Neave left the meeting reckoning that ‘she has a good chance.’ This was still not enough to persuade him to abandon his support for du Cann, around whom stories of Keyser Ullmann’s financial difficulties continued to swirl. They had prompted Neave to consider asking a constituent, Paul Paubon, who he described as a member of the Secret Intelligence Service, to make some checks – though if he did so and what resulted is not recorded.24
As the days passed, the odds changed continuously. On Friday 29 November, he lunched at the House and, ear to the ground as always, ‘talked to some members about Margaret Thatcher, about whom there is not much enthusiasm.’ A week later, another encounter with her persuaded him that ‘I shall back her if Edward Du Cann¶ does not stand.’25
On Thursday 12 December, he saw Thatcher again.
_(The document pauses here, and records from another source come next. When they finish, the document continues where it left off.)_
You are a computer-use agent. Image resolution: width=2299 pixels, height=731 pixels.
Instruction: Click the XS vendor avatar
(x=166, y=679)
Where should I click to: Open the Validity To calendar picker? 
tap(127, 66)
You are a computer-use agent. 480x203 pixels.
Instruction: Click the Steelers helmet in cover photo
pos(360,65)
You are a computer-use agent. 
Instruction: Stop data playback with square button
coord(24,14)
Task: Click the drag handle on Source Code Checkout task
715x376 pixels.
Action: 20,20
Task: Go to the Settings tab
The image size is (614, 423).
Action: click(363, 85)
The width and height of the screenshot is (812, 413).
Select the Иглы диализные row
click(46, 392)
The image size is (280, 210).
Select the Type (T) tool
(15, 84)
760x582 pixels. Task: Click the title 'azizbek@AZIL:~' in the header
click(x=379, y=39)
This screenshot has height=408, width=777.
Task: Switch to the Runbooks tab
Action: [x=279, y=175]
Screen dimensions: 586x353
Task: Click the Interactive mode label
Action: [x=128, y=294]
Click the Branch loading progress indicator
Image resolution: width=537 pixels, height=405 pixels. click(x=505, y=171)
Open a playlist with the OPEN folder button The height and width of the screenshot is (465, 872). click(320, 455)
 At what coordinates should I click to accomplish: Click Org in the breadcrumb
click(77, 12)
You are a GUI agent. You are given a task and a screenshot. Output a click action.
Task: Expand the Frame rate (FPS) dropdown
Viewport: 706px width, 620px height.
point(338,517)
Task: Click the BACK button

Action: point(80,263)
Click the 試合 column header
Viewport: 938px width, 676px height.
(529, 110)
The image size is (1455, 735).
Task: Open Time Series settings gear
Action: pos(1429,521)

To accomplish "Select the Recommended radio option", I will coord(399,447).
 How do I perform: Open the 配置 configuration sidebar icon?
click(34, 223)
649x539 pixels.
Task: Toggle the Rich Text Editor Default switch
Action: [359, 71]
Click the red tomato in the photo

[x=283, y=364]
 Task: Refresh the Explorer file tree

She too seemed to believe that du Cann was the best candidate. They ‘had a private conversation … She made it clear that if Edward Du Cann were to stand she would drop out.’ Much depended on the form of the election system Alec Douglas-Home was due to reveal the following week. The new proposals were announced on Tuesday 17 December. Home’s committee came up with two changes to the rules. One was a provision that made it possible for the leader to be challenged by MPs every year. The other was to change the existing system by which, to win the first ballot, a candidate had to have an absolute majority, plus a 15 per cent margin over their nearest rival. This was now to be modified so that the 15 per cent would be calculated on the total number of MPs eligible to take part, whether or not they did so. The proposals were to be voted on in the New Year. ‘Everybody quite cheerful but confused,’ Neave recorded. However, the general view was that Home had not favoured his boss and ‘pro-Heath people complain that he is given too hard a task to win on the first ballot.’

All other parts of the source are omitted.